● **Exercise**:
Output the listing exactly, leaving out no line.
Entries shown Start Marker
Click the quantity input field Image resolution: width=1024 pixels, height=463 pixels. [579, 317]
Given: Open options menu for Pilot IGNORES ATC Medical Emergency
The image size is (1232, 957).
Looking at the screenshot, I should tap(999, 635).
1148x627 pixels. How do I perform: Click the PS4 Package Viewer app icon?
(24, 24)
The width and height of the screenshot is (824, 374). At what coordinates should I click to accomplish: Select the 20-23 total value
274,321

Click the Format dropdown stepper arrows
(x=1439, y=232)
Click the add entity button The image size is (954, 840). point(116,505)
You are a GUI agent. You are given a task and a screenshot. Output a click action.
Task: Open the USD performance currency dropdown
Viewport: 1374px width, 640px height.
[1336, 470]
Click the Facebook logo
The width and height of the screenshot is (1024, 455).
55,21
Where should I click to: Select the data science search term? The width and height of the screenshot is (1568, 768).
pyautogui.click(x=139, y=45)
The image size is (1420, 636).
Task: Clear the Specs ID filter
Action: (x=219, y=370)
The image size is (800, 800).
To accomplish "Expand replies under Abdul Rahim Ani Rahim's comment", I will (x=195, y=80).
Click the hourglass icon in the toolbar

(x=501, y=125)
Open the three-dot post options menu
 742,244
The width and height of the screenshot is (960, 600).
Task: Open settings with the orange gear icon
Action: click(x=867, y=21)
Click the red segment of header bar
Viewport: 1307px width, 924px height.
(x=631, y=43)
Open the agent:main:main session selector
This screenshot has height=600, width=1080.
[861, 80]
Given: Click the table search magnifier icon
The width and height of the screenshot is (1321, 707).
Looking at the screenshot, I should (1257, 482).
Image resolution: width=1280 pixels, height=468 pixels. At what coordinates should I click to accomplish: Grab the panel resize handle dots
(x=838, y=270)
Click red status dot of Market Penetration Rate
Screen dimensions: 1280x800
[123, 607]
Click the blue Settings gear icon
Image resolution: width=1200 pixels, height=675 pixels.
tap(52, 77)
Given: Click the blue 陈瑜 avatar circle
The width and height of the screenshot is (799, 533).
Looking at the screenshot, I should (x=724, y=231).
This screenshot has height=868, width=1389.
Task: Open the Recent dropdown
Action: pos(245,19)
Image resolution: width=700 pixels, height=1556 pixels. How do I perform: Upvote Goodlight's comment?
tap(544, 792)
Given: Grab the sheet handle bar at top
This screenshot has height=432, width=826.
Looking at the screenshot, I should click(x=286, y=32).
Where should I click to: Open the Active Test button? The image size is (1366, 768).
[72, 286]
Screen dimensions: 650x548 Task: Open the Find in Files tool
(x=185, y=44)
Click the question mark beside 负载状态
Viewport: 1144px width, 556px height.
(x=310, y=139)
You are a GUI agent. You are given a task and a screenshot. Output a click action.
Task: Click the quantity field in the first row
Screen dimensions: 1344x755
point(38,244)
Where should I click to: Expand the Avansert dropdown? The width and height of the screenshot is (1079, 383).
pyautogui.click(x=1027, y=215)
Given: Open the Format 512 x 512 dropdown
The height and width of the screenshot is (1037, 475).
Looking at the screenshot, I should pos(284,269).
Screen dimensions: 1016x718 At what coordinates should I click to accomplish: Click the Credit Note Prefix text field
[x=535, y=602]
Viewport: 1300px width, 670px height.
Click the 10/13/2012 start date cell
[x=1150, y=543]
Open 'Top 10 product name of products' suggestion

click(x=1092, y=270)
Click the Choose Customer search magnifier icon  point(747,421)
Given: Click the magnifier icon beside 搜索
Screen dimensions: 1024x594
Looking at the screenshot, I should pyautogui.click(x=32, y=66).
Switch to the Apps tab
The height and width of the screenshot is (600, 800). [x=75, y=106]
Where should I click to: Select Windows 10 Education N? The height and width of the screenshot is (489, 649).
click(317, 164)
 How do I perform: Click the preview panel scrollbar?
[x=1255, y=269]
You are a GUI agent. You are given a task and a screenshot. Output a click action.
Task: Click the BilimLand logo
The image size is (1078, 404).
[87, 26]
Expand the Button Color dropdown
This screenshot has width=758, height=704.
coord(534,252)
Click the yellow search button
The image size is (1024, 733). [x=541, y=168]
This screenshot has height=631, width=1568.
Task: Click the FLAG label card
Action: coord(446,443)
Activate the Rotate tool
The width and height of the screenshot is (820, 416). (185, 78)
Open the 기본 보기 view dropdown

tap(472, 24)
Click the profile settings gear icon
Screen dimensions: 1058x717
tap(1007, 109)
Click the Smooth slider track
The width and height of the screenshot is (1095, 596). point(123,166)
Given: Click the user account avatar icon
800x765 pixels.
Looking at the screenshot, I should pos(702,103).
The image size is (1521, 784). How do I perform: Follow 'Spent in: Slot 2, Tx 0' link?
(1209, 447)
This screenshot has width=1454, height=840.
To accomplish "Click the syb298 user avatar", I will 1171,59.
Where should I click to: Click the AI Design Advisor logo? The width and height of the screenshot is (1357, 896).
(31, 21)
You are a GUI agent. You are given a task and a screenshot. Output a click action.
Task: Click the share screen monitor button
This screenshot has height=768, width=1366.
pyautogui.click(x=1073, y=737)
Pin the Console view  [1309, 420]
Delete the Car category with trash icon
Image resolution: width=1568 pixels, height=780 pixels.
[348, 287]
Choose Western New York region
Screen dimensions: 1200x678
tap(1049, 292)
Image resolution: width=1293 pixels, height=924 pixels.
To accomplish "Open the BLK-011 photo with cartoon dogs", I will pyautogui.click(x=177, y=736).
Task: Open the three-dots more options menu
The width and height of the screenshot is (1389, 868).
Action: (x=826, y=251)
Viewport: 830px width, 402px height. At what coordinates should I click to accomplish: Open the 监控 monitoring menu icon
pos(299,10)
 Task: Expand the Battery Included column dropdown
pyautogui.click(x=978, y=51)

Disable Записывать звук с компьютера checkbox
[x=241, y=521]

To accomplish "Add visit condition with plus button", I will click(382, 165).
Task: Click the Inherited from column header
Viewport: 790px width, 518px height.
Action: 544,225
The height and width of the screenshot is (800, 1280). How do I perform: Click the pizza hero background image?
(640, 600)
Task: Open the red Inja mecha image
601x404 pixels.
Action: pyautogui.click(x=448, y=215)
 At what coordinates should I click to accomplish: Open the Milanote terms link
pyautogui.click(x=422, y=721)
Entries shown End Marker
● **Result below**:
Click the quantity input field Image resolution: width=1024 pixels, height=463 pixels. [579, 317]
Given: Open options menu for Pilot IGNORES ATC Medical Emergency
The image size is (1232, 957).
Looking at the screenshot, I should tap(999, 635).
1148x627 pixels. How do I perform: Click the PS4 Package Viewer app icon?
(24, 24)
The width and height of the screenshot is (824, 374). At what coordinates should I click to accomplish: Select the 20-23 total value
274,321

Click the Format dropdown stepper arrows
(x=1439, y=232)
Click the add entity button The image size is (954, 840). point(116,505)
You are a GUI agent. You are given a task and a screenshot. Output a click action.
Task: Open the USD performance currency dropdown
Viewport: 1374px width, 640px height.
[1336, 470]
Click the Facebook logo
The width and height of the screenshot is (1024, 455).
55,21
Where should I click to: Select the data science search term? The width and height of the screenshot is (1568, 768).
pyautogui.click(x=139, y=45)
The image size is (1420, 636).
Task: Clear the Specs ID filter
Action: (x=219, y=370)
The image size is (800, 800).
To accomplish "Expand replies under Abdul Rahim Ani Rahim's comment", I will (x=195, y=80).
Click the hourglass icon in the toolbar

(x=501, y=125)
Open the three-dot post options menu
 742,244
The width and height of the screenshot is (960, 600).
Task: Open settings with the orange gear icon
Action: click(x=867, y=21)
Click the red segment of header bar
Viewport: 1307px width, 924px height.
(x=631, y=43)
Open the agent:main:main session selector
This screenshot has height=600, width=1080.
[861, 80]
Given: Click the table search magnifier icon
The width and height of the screenshot is (1321, 707).
Looking at the screenshot, I should (1257, 482).
Image resolution: width=1280 pixels, height=468 pixels. At what coordinates should I click to accomplish: Grab the panel resize handle dots
(x=838, y=270)
Click red status dot of Market Penetration Rate
Screen dimensions: 1280x800
[123, 607]
Click the blue Settings gear icon
Image resolution: width=1200 pixels, height=675 pixels.
tap(52, 77)
Given: Click the blue 陈瑜 avatar circle
The width and height of the screenshot is (799, 533).
Looking at the screenshot, I should (x=724, y=231).
This screenshot has height=868, width=1389.
Task: Open the Recent dropdown
Action: pos(245,19)
Image resolution: width=700 pixels, height=1556 pixels. How do I perform: Upvote Goodlight's comment?
tap(544, 792)
Given: Grab the sheet handle bar at top
This screenshot has height=432, width=826.
Looking at the screenshot, I should click(x=286, y=32).
Where should I click to: Open the Active Test button? The image size is (1366, 768).
[72, 286]
Screen dimensions: 650x548 Task: Open the Find in Files tool
(x=185, y=44)
Click the question mark beside 负载状态
Viewport: 1144px width, 556px height.
(x=310, y=139)
You are a GUI agent. You are given a task and a screenshot. Output a click action.
Task: Click the quantity field in the first row
Screen dimensions: 1344x755
point(38,244)
Where should I click to: Expand the Avansert dropdown? The width and height of the screenshot is (1079, 383).
pyautogui.click(x=1027, y=215)
Given: Open the Format 512 x 512 dropdown
The height and width of the screenshot is (1037, 475).
Looking at the screenshot, I should pos(284,269).
Screen dimensions: 1016x718 At what coordinates should I click to accomplish: Click the Credit Note Prefix text field
[x=535, y=602]
Viewport: 1300px width, 670px height.
Click the 10/13/2012 start date cell
[x=1150, y=543]
Open 'Top 10 product name of products' suggestion

click(x=1092, y=270)
Click the Choose Customer search magnifier icon  point(747,421)
Given: Click the magnifier icon beside 搜索
Screen dimensions: 1024x594
Looking at the screenshot, I should pyautogui.click(x=32, y=66).
Switch to the Apps tab
The height and width of the screenshot is (600, 800). [x=75, y=106]
Where should I click to: Select Windows 10 Education N? The height and width of the screenshot is (489, 649).
click(317, 164)
 How do I perform: Click the preview panel scrollbar?
[x=1255, y=269]
You are a GUI agent. You are given a task and a screenshot. Output a click action.
Task: Click the BilimLand logo
The image size is (1078, 404).
[87, 26]
Expand the Button Color dropdown
This screenshot has width=758, height=704.
coord(534,252)
Click the yellow search button
The image size is (1024, 733). [x=541, y=168]
This screenshot has height=631, width=1568.
Task: Click the FLAG label card
Action: coord(446,443)
Activate the Rotate tool
The width and height of the screenshot is (820, 416). (185, 78)
Open the 기본 보기 view dropdown

tap(472, 24)
Click the profile settings gear icon
Screen dimensions: 1058x717
tap(1007, 109)
Click the Smooth slider track
The width and height of the screenshot is (1095, 596). point(123,166)
Given: Click the user account avatar icon
800x765 pixels.
Looking at the screenshot, I should pos(702,103).
The image size is (1521, 784). How do I perform: Follow 'Spent in: Slot 2, Tx 0' link?
(1209, 447)
This screenshot has width=1454, height=840.
To accomplish "Click the syb298 user avatar", I will 1171,59.
Where should I click to: Click the AI Design Advisor logo? The width and height of the screenshot is (1357, 896).
(31, 21)
You are a GUI agent. You are given a task and a screenshot. Output a click action.
Task: Click the share screen monitor button
This screenshot has height=768, width=1366.
pyautogui.click(x=1073, y=737)
Pin the Console view  [1309, 420]
Delete the Car category with trash icon
Image resolution: width=1568 pixels, height=780 pixels.
[348, 287]
Choose Western New York region
Screen dimensions: 1200x678
tap(1049, 292)
Image resolution: width=1293 pixels, height=924 pixels.
To accomplish "Open the BLK-011 photo with cartoon dogs", I will pyautogui.click(x=177, y=736).
Task: Open the three-dots more options menu
The width and height of the screenshot is (1389, 868).
Action: (x=826, y=251)
Viewport: 830px width, 402px height. At what coordinates should I click to accomplish: Open the 监控 monitoring menu icon
pos(299,10)
 Task: Expand the Battery Included column dropdown
pyautogui.click(x=978, y=51)

Disable Записывать звук с компьютера checkbox
[x=241, y=521]

To accomplish "Add visit condition with plus button", I will click(382, 165).
Task: Click the Inherited from column header
Viewport: 790px width, 518px height.
Action: 544,225
The height and width of the screenshot is (800, 1280). How do I perform: Click the pizza hero background image?
(640, 600)
Task: Open the red Inja mecha image
601x404 pixels.
Action: pyautogui.click(x=448, y=215)
 At what coordinates should I click to accomplish: Open the Milanote terms link
pyautogui.click(x=422, y=721)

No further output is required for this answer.